[Stored data]
________________

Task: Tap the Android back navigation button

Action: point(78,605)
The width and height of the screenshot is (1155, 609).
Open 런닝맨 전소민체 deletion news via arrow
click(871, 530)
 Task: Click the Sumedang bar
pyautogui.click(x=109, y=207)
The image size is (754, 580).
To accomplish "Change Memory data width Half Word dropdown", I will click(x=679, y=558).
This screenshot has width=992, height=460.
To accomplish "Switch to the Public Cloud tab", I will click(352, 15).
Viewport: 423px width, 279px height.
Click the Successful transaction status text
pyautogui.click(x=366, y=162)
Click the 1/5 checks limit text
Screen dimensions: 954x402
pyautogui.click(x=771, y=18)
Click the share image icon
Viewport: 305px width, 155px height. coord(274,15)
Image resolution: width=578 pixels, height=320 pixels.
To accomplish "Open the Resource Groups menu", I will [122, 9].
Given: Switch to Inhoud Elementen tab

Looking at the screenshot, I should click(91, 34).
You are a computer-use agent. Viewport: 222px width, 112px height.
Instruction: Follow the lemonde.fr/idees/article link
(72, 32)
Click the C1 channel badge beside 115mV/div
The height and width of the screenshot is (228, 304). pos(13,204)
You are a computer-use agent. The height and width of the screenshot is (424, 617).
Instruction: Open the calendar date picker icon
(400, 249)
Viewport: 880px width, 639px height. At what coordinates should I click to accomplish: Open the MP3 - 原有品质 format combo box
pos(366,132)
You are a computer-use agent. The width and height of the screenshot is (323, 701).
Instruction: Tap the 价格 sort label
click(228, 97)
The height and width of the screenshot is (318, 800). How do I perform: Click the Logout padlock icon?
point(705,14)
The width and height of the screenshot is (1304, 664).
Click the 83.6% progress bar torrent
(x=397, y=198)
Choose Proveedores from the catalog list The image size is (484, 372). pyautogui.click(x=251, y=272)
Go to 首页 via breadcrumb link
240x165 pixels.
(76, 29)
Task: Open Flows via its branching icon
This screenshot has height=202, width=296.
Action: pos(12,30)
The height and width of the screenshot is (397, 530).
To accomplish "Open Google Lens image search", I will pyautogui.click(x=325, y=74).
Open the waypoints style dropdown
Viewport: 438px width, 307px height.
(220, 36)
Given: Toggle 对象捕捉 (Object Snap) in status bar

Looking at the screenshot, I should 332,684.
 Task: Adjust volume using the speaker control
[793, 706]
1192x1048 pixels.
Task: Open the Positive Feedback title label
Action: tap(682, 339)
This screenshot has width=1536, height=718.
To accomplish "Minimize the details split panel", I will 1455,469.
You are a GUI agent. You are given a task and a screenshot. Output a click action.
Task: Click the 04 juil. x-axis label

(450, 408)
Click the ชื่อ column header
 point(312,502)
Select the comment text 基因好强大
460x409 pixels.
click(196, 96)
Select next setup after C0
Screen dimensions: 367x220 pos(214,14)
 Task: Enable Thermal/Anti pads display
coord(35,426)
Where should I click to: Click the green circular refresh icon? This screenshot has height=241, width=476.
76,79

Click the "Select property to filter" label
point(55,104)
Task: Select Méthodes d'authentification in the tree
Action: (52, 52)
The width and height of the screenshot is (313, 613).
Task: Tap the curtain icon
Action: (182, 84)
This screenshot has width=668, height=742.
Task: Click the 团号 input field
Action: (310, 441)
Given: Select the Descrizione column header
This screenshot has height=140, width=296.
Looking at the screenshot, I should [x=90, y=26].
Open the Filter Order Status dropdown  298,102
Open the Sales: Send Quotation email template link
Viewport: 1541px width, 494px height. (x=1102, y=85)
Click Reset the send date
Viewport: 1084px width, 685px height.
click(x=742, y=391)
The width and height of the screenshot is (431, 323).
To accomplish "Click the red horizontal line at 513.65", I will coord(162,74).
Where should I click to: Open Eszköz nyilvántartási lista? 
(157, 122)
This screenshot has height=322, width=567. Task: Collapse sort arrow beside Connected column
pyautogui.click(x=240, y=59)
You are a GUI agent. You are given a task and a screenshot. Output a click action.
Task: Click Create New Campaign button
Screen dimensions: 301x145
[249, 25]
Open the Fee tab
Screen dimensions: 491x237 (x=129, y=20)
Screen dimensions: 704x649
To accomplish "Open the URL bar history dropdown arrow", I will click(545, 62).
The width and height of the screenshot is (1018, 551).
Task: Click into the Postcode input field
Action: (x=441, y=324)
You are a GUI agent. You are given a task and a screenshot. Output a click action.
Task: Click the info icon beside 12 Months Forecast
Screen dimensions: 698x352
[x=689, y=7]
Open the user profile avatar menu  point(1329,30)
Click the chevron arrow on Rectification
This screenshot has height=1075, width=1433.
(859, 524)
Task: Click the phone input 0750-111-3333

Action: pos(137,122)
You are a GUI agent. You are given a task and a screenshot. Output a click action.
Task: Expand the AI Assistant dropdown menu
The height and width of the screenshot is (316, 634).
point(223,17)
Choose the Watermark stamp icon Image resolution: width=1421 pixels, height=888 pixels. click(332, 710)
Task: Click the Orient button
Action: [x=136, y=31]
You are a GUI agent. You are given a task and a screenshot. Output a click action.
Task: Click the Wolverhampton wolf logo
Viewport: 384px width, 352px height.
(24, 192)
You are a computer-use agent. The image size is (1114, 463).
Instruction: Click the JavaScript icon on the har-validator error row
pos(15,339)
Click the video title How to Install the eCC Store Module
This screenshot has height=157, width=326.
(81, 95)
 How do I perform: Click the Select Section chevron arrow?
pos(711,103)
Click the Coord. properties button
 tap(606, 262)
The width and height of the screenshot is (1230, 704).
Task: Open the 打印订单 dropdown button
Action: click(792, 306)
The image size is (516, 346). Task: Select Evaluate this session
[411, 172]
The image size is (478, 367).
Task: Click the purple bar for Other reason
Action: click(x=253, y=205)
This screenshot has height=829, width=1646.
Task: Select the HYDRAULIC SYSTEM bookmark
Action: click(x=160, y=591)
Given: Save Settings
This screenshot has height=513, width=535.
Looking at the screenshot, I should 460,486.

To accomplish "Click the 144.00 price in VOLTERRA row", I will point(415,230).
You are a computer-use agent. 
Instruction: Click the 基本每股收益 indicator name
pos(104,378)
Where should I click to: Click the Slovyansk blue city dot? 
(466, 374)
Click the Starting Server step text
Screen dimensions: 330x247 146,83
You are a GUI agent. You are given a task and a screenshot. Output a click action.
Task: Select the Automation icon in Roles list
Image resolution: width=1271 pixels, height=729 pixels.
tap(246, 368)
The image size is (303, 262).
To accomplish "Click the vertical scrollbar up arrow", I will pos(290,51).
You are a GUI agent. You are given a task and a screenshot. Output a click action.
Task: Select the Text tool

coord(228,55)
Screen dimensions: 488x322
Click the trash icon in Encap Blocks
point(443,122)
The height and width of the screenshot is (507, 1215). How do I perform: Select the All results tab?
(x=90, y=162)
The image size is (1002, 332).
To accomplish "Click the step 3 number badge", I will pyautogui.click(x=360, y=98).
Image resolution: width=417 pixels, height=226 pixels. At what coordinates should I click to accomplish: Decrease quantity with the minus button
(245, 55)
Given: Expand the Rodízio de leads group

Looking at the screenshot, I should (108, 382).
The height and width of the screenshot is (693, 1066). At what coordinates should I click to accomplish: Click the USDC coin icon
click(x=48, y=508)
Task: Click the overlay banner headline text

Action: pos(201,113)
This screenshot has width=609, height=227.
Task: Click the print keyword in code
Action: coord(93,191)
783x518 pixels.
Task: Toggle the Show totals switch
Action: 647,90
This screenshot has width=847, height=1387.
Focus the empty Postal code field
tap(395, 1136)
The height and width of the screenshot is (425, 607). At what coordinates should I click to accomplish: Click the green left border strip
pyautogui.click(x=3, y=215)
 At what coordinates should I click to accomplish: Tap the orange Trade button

________________

● **AIM OF THE EXERCISE**:
The response should consist of all the entries, copied without any alteration.

● **OUTPUT BELOW**:
Task: Tap the Android back navigation button

Action: point(78,605)
The width and height of the screenshot is (1155, 609).
Open 런닝맨 전소민체 deletion news via arrow
click(871, 530)
 Task: Click the Sumedang bar
pyautogui.click(x=109, y=207)
The image size is (754, 580).
To accomplish "Change Memory data width Half Word dropdown", I will click(x=679, y=558).
This screenshot has width=992, height=460.
To accomplish "Switch to the Public Cloud tab", I will click(352, 15).
Viewport: 423px width, 279px height.
Click the Successful transaction status text
pyautogui.click(x=366, y=162)
Click the 1/5 checks limit text
Screen dimensions: 954x402
pyautogui.click(x=771, y=18)
Click the share image icon
Viewport: 305px width, 155px height. coord(274,15)
Image resolution: width=578 pixels, height=320 pixels.
To accomplish "Open the Resource Groups menu", I will [122, 9].
Given: Switch to Inhoud Elementen tab

Looking at the screenshot, I should click(91, 34).
You are a computer-use agent. Viewport: 222px width, 112px height.
Instruction: Follow the lemonde.fr/idees/article link
(72, 32)
Click the C1 channel badge beside 115mV/div
The height and width of the screenshot is (228, 304). pos(13,204)
You are a computer-use agent. The height and width of the screenshot is (424, 617).
Instruction: Open the calendar date picker icon
(400, 249)
Viewport: 880px width, 639px height. At what coordinates should I click to accomplish: Open the MP3 - 原有品质 format combo box
pos(366,132)
You are a computer-use agent. The width and height of the screenshot is (323, 701).
Instruction: Tap the 价格 sort label
click(228, 97)
The height and width of the screenshot is (318, 800). How do I perform: Click the Logout padlock icon?
point(705,14)
The width and height of the screenshot is (1304, 664).
Click the 83.6% progress bar torrent
(x=397, y=198)
Choose Proveedores from the catalog list The image size is (484, 372). pyautogui.click(x=251, y=272)
Go to 首页 via breadcrumb link
240x165 pixels.
(76, 29)
Task: Open Flows via its branching icon
This screenshot has height=202, width=296.
Action: pos(12,30)
The height and width of the screenshot is (397, 530).
To accomplish "Open Google Lens image search", I will pyautogui.click(x=325, y=74).
Open the waypoints style dropdown
Viewport: 438px width, 307px height.
(220, 36)
Given: Toggle 对象捕捉 (Object Snap) in status bar

Looking at the screenshot, I should 332,684.
 Task: Adjust volume using the speaker control
[793, 706]
1192x1048 pixels.
Task: Open the Positive Feedback title label
Action: tap(682, 339)
This screenshot has width=1536, height=718.
To accomplish "Minimize the details split panel", I will 1455,469.
You are a GUI agent. You are given a task and a screenshot. Output a click action.
Task: Click the 04 juil. x-axis label

(450, 408)
Click the ชื่อ column header
 point(312,502)
Select the comment text 基因好强大
460x409 pixels.
click(196, 96)
Select next setup after C0
Screen dimensions: 367x220 pos(214,14)
 Task: Enable Thermal/Anti pads display
coord(35,426)
Where should I click to: Click the green circular refresh icon? This screenshot has height=241, width=476.
76,79

Click the "Select property to filter" label
point(55,104)
Task: Select Méthodes d'authentification in the tree
Action: (52, 52)
The width and height of the screenshot is (313, 613).
Task: Tap the curtain icon
Action: (182, 84)
This screenshot has width=668, height=742.
Task: Click the 团号 input field
Action: (310, 441)
Given: Select the Descrizione column header
This screenshot has height=140, width=296.
Looking at the screenshot, I should [x=90, y=26].
Open the Filter Order Status dropdown  298,102
Open the Sales: Send Quotation email template link
Viewport: 1541px width, 494px height. (x=1102, y=85)
Click Reset the send date
Viewport: 1084px width, 685px height.
click(x=742, y=391)
The width and height of the screenshot is (431, 323).
To accomplish "Click the red horizontal line at 513.65", I will coord(162,74).
Where should I click to: Open Eszköz nyilvántartási lista? 
(157, 122)
This screenshot has height=322, width=567. Task: Collapse sort arrow beside Connected column
pyautogui.click(x=240, y=59)
You are a GUI agent. You are given a task and a screenshot. Output a click action.
Task: Click Create New Campaign button
Screen dimensions: 301x145
[249, 25]
Open the Fee tab
Screen dimensions: 491x237 (x=129, y=20)
Screen dimensions: 704x649
To accomplish "Open the URL bar history dropdown arrow", I will click(545, 62).
The width and height of the screenshot is (1018, 551).
Task: Click into the Postcode input field
Action: (x=441, y=324)
You are a GUI agent. You are given a task and a screenshot. Output a click action.
Task: Click the info icon beside 12 Months Forecast
Screen dimensions: 698x352
[x=689, y=7]
Open the user profile avatar menu  point(1329,30)
Click the chevron arrow on Rectification
This screenshot has height=1075, width=1433.
(859, 524)
Task: Click the phone input 0750-111-3333

Action: pos(137,122)
You are a GUI agent. You are given a task and a screenshot. Output a click action.
Task: Expand the AI Assistant dropdown menu
The height and width of the screenshot is (316, 634).
point(223,17)
Choose the Watermark stamp icon Image resolution: width=1421 pixels, height=888 pixels. click(332, 710)
Task: Click the Orient button
Action: [x=136, y=31]
You are a GUI agent. You are given a task and a screenshot. Output a click action.
Task: Click the Wolverhampton wolf logo
Viewport: 384px width, 352px height.
(24, 192)
You are a computer-use agent. The image size is (1114, 463).
Instruction: Click the JavaScript icon on the har-validator error row
pos(15,339)
Click the video title How to Install the eCC Store Module
This screenshot has height=157, width=326.
(81, 95)
 How do I perform: Click the Select Section chevron arrow?
pos(711,103)
Click the Coord. properties button
 tap(606, 262)
The width and height of the screenshot is (1230, 704).
Task: Open the 打印订单 dropdown button
Action: click(792, 306)
The image size is (516, 346). Task: Select Evaluate this session
[411, 172]
The image size is (478, 367).
Task: Click the purple bar for Other reason
Action: click(x=253, y=205)
This screenshot has height=829, width=1646.
Task: Select the HYDRAULIC SYSTEM bookmark
Action: click(x=160, y=591)
Given: Save Settings
This screenshot has height=513, width=535.
Looking at the screenshot, I should 460,486.

To accomplish "Click the 144.00 price in VOLTERRA row", I will point(415,230).
You are a computer-use agent. 
Instruction: Click the 基本每股收益 indicator name
pos(104,378)
Where should I click to: Click the Slovyansk blue city dot? 
(466, 374)
Click the Starting Server step text
Screen dimensions: 330x247 146,83
You are a GUI agent. You are given a task and a screenshot. Output a click action.
Task: Select the Automation icon in Roles list
Image resolution: width=1271 pixels, height=729 pixels.
tap(246, 368)
The image size is (303, 262).
To accomplish "Click the vertical scrollbar up arrow", I will pos(290,51).
You are a GUI agent. You are given a task and a screenshot. Output a click action.
Task: Select the Text tool

coord(228,55)
Screen dimensions: 488x322
Click the trash icon in Encap Blocks
point(443,122)
The height and width of the screenshot is (507, 1215). How do I perform: Select the All results tab?
(x=90, y=162)
The image size is (1002, 332).
To accomplish "Click the step 3 number badge", I will pyautogui.click(x=360, y=98).
Image resolution: width=417 pixels, height=226 pixels. At what coordinates should I click to accomplish: Decrease quantity with the minus button
(245, 55)
Given: Expand the Rodízio de leads group

Looking at the screenshot, I should (108, 382).
The height and width of the screenshot is (693, 1066). At what coordinates should I click to accomplish: Click the USDC coin icon
click(x=48, y=508)
Task: Click the overlay banner headline text

Action: pos(201,113)
This screenshot has width=609, height=227.
Task: Click the print keyword in code
Action: coord(93,191)
783x518 pixels.
Task: Toggle the Show totals switch
Action: 647,90
This screenshot has width=847, height=1387.
Focus the empty Postal code field
tap(395, 1136)
The height and width of the screenshot is (425, 607). At what coordinates should I click to accomplish: Click the green left border strip
pyautogui.click(x=3, y=215)
 At what coordinates should I click to accomplish: Tap the orange Trade button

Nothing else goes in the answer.